[Aim of the exercise] Each line below must be printed again exactly.

[Provided records]

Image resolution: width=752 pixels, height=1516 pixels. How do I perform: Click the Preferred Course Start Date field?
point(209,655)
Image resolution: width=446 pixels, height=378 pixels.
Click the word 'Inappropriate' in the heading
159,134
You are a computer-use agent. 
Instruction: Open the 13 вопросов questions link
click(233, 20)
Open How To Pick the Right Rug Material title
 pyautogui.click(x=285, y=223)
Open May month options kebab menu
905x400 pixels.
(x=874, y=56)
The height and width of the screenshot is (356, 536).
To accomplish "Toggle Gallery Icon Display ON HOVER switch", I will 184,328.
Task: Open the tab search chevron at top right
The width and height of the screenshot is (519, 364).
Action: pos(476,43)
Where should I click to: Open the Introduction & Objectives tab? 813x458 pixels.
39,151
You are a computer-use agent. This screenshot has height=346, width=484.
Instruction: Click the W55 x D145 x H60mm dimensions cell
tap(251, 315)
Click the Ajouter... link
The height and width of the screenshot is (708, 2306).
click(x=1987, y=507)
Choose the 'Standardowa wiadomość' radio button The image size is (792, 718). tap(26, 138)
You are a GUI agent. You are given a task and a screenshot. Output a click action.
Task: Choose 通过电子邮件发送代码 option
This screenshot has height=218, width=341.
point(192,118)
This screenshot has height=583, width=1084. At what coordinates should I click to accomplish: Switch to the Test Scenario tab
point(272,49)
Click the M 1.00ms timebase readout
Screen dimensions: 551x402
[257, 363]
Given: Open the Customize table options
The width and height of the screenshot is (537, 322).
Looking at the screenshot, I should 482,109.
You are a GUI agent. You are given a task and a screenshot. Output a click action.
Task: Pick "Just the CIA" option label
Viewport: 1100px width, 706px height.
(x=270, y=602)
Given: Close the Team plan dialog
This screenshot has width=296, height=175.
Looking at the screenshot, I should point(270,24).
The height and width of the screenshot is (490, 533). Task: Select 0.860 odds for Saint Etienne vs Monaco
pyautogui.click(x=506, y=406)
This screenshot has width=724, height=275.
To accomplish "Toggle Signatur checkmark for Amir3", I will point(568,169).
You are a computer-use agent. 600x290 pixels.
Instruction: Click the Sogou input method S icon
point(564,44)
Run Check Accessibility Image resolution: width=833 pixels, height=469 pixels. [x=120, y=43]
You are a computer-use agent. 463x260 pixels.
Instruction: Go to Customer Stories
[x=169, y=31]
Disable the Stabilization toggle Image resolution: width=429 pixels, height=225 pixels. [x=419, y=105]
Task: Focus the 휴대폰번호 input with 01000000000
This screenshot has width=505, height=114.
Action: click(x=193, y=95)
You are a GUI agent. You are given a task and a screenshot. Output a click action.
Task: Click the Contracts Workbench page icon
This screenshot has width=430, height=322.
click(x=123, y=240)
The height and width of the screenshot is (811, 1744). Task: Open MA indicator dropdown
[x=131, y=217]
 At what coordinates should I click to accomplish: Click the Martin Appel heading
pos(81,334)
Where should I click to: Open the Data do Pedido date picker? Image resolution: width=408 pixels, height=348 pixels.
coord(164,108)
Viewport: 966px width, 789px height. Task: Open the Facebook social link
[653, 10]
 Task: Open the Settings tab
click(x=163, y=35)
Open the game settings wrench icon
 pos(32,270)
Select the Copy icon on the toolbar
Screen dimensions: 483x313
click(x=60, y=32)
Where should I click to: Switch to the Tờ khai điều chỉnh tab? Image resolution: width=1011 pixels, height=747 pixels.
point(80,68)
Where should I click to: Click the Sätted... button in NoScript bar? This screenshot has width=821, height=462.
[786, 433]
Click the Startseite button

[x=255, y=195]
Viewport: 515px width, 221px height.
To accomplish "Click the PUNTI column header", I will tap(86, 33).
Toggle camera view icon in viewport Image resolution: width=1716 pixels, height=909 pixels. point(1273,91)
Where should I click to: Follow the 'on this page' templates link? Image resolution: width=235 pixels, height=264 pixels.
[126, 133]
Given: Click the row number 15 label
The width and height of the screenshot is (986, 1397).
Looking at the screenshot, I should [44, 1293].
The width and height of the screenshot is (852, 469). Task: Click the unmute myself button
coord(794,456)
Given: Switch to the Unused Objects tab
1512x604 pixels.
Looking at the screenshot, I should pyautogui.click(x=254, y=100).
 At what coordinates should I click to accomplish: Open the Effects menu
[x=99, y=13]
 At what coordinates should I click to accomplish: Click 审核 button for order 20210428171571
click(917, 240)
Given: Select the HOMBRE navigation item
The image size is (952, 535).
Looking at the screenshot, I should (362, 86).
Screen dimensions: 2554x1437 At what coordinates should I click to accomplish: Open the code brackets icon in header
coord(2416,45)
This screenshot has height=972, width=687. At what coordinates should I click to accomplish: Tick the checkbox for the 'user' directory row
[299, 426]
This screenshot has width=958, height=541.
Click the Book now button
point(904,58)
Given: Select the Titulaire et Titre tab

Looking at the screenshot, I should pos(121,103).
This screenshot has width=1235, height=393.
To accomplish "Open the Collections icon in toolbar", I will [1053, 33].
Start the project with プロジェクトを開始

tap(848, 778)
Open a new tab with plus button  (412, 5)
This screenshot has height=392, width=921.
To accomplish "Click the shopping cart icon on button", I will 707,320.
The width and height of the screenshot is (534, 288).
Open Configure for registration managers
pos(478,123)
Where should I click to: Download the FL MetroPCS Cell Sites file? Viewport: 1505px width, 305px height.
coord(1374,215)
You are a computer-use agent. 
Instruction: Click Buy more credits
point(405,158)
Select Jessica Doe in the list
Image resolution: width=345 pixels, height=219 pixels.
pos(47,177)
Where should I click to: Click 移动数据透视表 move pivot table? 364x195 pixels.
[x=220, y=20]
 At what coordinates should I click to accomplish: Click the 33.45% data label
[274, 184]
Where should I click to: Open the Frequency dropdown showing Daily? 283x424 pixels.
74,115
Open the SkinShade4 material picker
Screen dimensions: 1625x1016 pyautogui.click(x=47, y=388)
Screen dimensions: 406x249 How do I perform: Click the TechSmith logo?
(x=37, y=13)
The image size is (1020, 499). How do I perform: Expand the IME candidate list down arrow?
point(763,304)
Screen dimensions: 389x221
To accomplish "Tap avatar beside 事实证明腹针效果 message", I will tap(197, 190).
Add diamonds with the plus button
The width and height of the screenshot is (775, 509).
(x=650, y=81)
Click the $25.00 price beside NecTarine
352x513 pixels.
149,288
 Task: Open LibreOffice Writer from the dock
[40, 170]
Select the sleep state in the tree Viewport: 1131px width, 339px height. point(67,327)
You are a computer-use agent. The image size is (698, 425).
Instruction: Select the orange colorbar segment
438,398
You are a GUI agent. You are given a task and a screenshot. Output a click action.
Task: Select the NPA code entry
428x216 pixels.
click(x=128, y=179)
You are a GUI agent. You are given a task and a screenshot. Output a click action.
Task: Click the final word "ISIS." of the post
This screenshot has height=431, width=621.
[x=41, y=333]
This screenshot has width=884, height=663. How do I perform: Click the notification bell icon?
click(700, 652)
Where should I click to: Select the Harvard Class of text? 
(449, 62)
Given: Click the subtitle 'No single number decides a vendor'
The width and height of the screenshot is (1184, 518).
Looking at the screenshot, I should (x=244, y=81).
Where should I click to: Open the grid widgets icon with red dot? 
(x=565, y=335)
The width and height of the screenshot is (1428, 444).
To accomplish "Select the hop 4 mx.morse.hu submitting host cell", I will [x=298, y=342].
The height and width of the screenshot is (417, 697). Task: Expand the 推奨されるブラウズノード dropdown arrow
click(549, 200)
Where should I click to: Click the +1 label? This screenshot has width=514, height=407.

[Response to this task]
Image resolution: width=752 pixels, height=1516 pixels. How do I perform: Click the Preferred Course Start Date field?
point(209,655)
Image resolution: width=446 pixels, height=378 pixels.
Click the word 'Inappropriate' in the heading
159,134
You are a computer-use agent. 
Instruction: Open the 13 вопросов questions link
click(233, 20)
Open How To Pick the Right Rug Material title
 pyautogui.click(x=285, y=223)
Open May month options kebab menu
905x400 pixels.
(x=874, y=56)
The height and width of the screenshot is (356, 536).
To accomplish "Toggle Gallery Icon Display ON HOVER switch", I will 184,328.
Task: Open the tab search chevron at top right
The width and height of the screenshot is (519, 364).
Action: pos(476,43)
Where should I click to: Open the Introduction & Objectives tab? 813x458 pixels.
39,151
You are a computer-use agent. This screenshot has height=346, width=484.
Instruction: Click the W55 x D145 x H60mm dimensions cell
tap(251, 315)
Click the Ajouter... link
The height and width of the screenshot is (708, 2306).
click(x=1987, y=507)
Choose the 'Standardowa wiadomość' radio button The image size is (792, 718). tap(26, 138)
You are a GUI agent. You are given a task and a screenshot. Output a click action.
Task: Choose 通过电子邮件发送代码 option
This screenshot has height=218, width=341.
point(192,118)
This screenshot has height=583, width=1084. At what coordinates should I click to accomplish: Switch to the Test Scenario tab
point(272,49)
Click the M 1.00ms timebase readout
Screen dimensions: 551x402
[257, 363]
Given: Open the Customize table options
The width and height of the screenshot is (537, 322).
Looking at the screenshot, I should 482,109.
You are a GUI agent. You are given a task and a screenshot. Output a click action.
Task: Pick "Just the CIA" option label
Viewport: 1100px width, 706px height.
(x=270, y=602)
Given: Close the Team plan dialog
This screenshot has width=296, height=175.
Looking at the screenshot, I should point(270,24).
The height and width of the screenshot is (490, 533). Task: Select 0.860 odds for Saint Etienne vs Monaco
pyautogui.click(x=506, y=406)
This screenshot has width=724, height=275.
To accomplish "Toggle Signatur checkmark for Amir3", I will point(568,169).
You are a computer-use agent. 600x290 pixels.
Instruction: Click the Sogou input method S icon
point(564,44)
Run Check Accessibility Image resolution: width=833 pixels, height=469 pixels. [x=120, y=43]
You are a computer-use agent. 463x260 pixels.
Instruction: Go to Customer Stories
[x=169, y=31]
Disable the Stabilization toggle Image resolution: width=429 pixels, height=225 pixels. [x=419, y=105]
Task: Focus the 휴대폰번호 input with 01000000000
This screenshot has width=505, height=114.
Action: click(x=193, y=95)
You are a GUI agent. You are given a task and a screenshot. Output a click action.
Task: Click the Contracts Workbench page icon
This screenshot has width=430, height=322.
click(x=123, y=240)
The height and width of the screenshot is (811, 1744). Task: Open MA indicator dropdown
[x=131, y=217]
 At what coordinates should I click to accomplish: Click the Martin Appel heading
pos(81,334)
Where should I click to: Open the Data do Pedido date picker? Image resolution: width=408 pixels, height=348 pixels.
coord(164,108)
Viewport: 966px width, 789px height. Task: Open the Facebook social link
[653, 10]
 Task: Open the Settings tab
click(x=163, y=35)
Open the game settings wrench icon
 pos(32,270)
Select the Copy icon on the toolbar
Screen dimensions: 483x313
click(x=60, y=32)
Where should I click to: Switch to the Tờ khai điều chỉnh tab? Image resolution: width=1011 pixels, height=747 pixels.
point(80,68)
Where should I click to: Click the Sätted... button in NoScript bar? This screenshot has width=821, height=462.
[786, 433]
Click the Startseite button

[x=255, y=195]
Viewport: 515px width, 221px height.
To accomplish "Click the PUNTI column header", I will tap(86, 33).
Toggle camera view icon in viewport Image resolution: width=1716 pixels, height=909 pixels. point(1273,91)
Where should I click to: Follow the 'on this page' templates link? Image resolution: width=235 pixels, height=264 pixels.
[126, 133]
Given: Click the row number 15 label
The width and height of the screenshot is (986, 1397).
Looking at the screenshot, I should [44, 1293].
The width and height of the screenshot is (852, 469). Task: Click the unmute myself button
coord(794,456)
Given: Switch to the Unused Objects tab
1512x604 pixels.
Looking at the screenshot, I should pyautogui.click(x=254, y=100).
 At what coordinates should I click to accomplish: Open the Effects menu
[x=99, y=13]
 At what coordinates should I click to accomplish: Click 审核 button for order 20210428171571
click(917, 240)
Given: Select the HOMBRE navigation item
The image size is (952, 535).
Looking at the screenshot, I should (362, 86).
Screen dimensions: 2554x1437 At what coordinates should I click to accomplish: Open the code brackets icon in header
coord(2416,45)
This screenshot has height=972, width=687. At what coordinates should I click to accomplish: Tick the checkbox for the 'user' directory row
[299, 426]
This screenshot has width=958, height=541.
Click the Book now button
point(904,58)
Given: Select the Titulaire et Titre tab

Looking at the screenshot, I should pos(121,103).
This screenshot has width=1235, height=393.
To accomplish "Open the Collections icon in toolbar", I will [1053, 33].
Start the project with プロジェクトを開始

tap(848, 778)
Open a new tab with plus button  (412, 5)
This screenshot has height=392, width=921.
To accomplish "Click the shopping cart icon on button", I will 707,320.
The width and height of the screenshot is (534, 288).
Open Configure for registration managers
pos(478,123)
Where should I click to: Download the FL MetroPCS Cell Sites file? Viewport: 1505px width, 305px height.
coord(1374,215)
You are a computer-use agent. 
Instruction: Click Buy more credits
point(405,158)
Select Jessica Doe in the list
Image resolution: width=345 pixels, height=219 pixels.
pos(47,177)
Where should I click to: Click 移动数据透视表 move pivot table? 364x195 pixels.
[x=220, y=20]
 At what coordinates should I click to accomplish: Click the 33.45% data label
[274, 184]
Where should I click to: Open the Frequency dropdown showing Daily? 283x424 pixels.
74,115
Open the SkinShade4 material picker
Screen dimensions: 1625x1016 pyautogui.click(x=47, y=388)
Screen dimensions: 406x249 How do I perform: Click the TechSmith logo?
(x=37, y=13)
The image size is (1020, 499). How do I perform: Expand the IME candidate list down arrow?
point(763,304)
Screen dimensions: 389x221
To accomplish "Tap avatar beside 事实证明腹针效果 message", I will tap(197, 190).
Add diamonds with the plus button
The width and height of the screenshot is (775, 509).
(x=650, y=81)
Click the $25.00 price beside NecTarine
352x513 pixels.
149,288
 Task: Open LibreOffice Writer from the dock
[40, 170]
Select the sleep state in the tree Viewport: 1131px width, 339px height. point(67,327)
You are a computer-use agent. The image size is (698, 425).
Instruction: Select the orange colorbar segment
438,398
You are a GUI agent. You are given a task and a screenshot. Output a click action.
Task: Select the NPA code entry
428x216 pixels.
click(x=128, y=179)
You are a GUI agent. You are given a task and a screenshot. Output a click action.
Task: Click the final word "ISIS." of the post
This screenshot has height=431, width=621.
[x=41, y=333]
This screenshot has width=884, height=663. How do I perform: Click the notification bell icon?
click(700, 652)
Where should I click to: Select the Harvard Class of text? 
(449, 62)
Given: Click the subtitle 'No single number decides a vendor'
The width and height of the screenshot is (1184, 518).
Looking at the screenshot, I should (x=244, y=81).
Where should I click to: Open the grid widgets icon with red dot? 
(x=565, y=335)
The width and height of the screenshot is (1428, 444).
To accomplish "Select the hop 4 mx.morse.hu submitting host cell", I will [x=298, y=342].
The height and width of the screenshot is (417, 697). Task: Expand the 推奨されるブラウズノード dropdown arrow
click(549, 200)
Where should I click to: Click the +1 label? This screenshot has width=514, height=407.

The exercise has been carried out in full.